The Flash #70 Josh Williamson (w), David Lopez & Howard Porter (a)
Scott says: Flash: Year One is upon us and, in true Barry Allen fashion, it speedily went from ‘ok maybe this’ll be good’ to ‘daaaaaamn that was great’ in my estimations. ‘Year One’ is a treatment that’s been given to a spread of DC characters at this point, and while Barry’s first twelve months at the helm may not be as revelatory as Master Wayne’s was, it’s set up to be a blisteringly fast and fun run through Barry’s past, with a healthy dose of continuity tweaks and new vantage points to boot.
What I enjoyed so much about this issue is, unsurprisingly, it’s pace. Porter’s art does wonders to maintain a constant tone of speed and being hurried, while Williamson’s script reflects the same – Barry’s late to a crime scene and we as the reader feel it, with all dialogue in the moment short, sharp and impatient.
If you didn’t get a chance to swing by the store and grab a copy of the first issue, make sure you don’t miss out on the next. This isn’t a trade-waiter, that’s for sure.
The Magic Order TPB
Mark Millar (w), Olivier Coipel (a)
Paul says: Magic Order is the first series to spring out of Netflix’s Millarworld purchase last year. As such it’s a resoundingly commercial book with a high-concept idea at it’s core, written by an oft-controversial creator. And you know what? There’s nothing wrong with that.

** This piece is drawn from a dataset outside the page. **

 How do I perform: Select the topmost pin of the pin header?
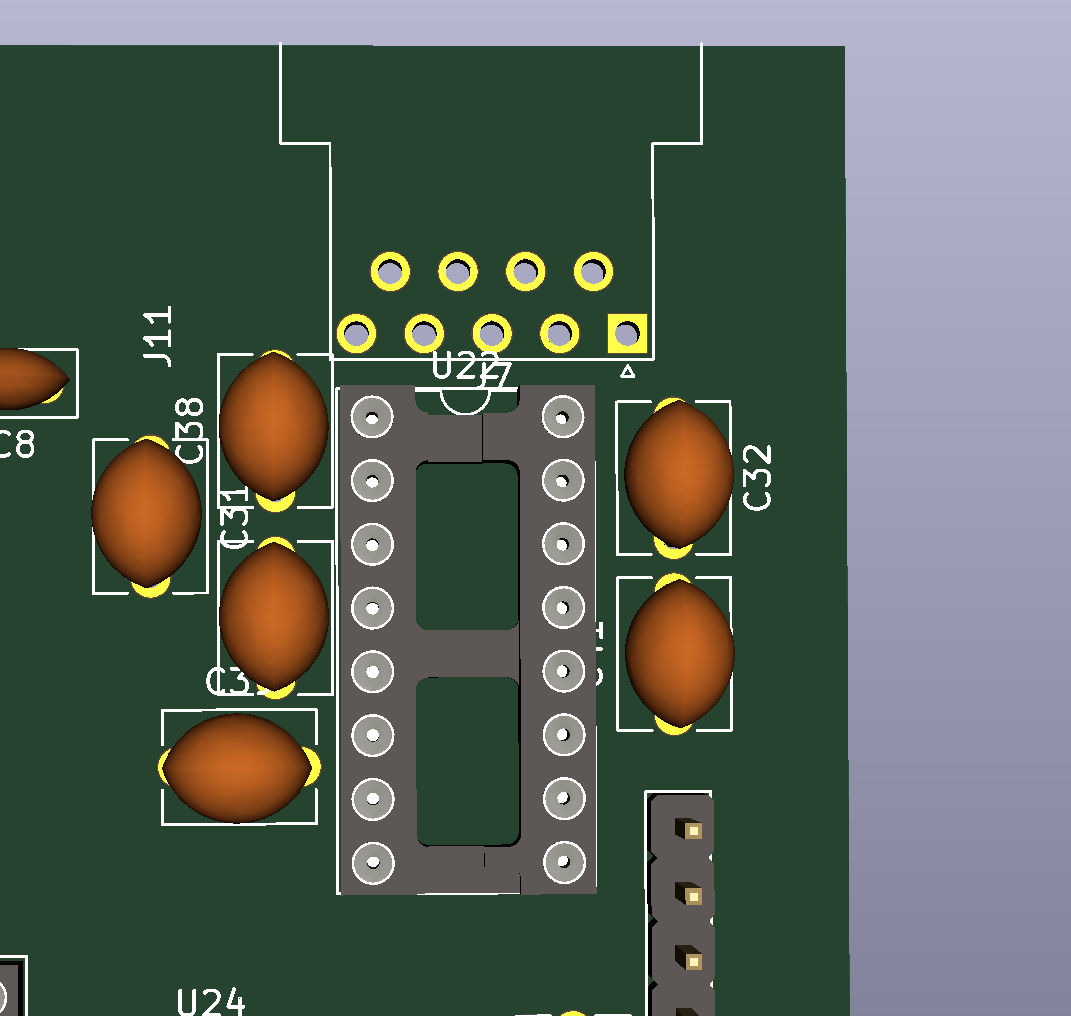pos(690,830)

There’s always been a strong commercial sense in Millar’s books, something for which he (rightly or wrongly) takes a lot of flack for. I don’t think there’s anything wrong with knowing where your audience is and what they like to see. This, however, avoids the usual pitfalls of a Millarworld book. It isn’t overly salacious or melodramatic. It doesn’t contain an abundance of sex and violence. When you get down to it, the threat isn’t even that world-threatening. What it is, is a story about family dysfunction and how judgements of character made about children can bleed out across generations and effect those children into adulthood.
Millar, through some smart writing and with the aid of some beautifully atmospheric art by Copiel and evocative colours by the incomparable Dave Stewart, gives us an entirely believable ‘Otherworld’ where magic is used to protect the world and control of that magic is in the hands of one benevolent family. Unluckily for us, someone else wants to run the show, more because they feel there’s scores to settle than because they want to be boss. It’s Sopranos meets J.K. Rowling, make no mistake. The book is lovingly done with plenty of scope for more tales, despite it’s closed loop ending. That’s the thing I like most about Millar when he’s on: not the ability destroy worlds but to build them.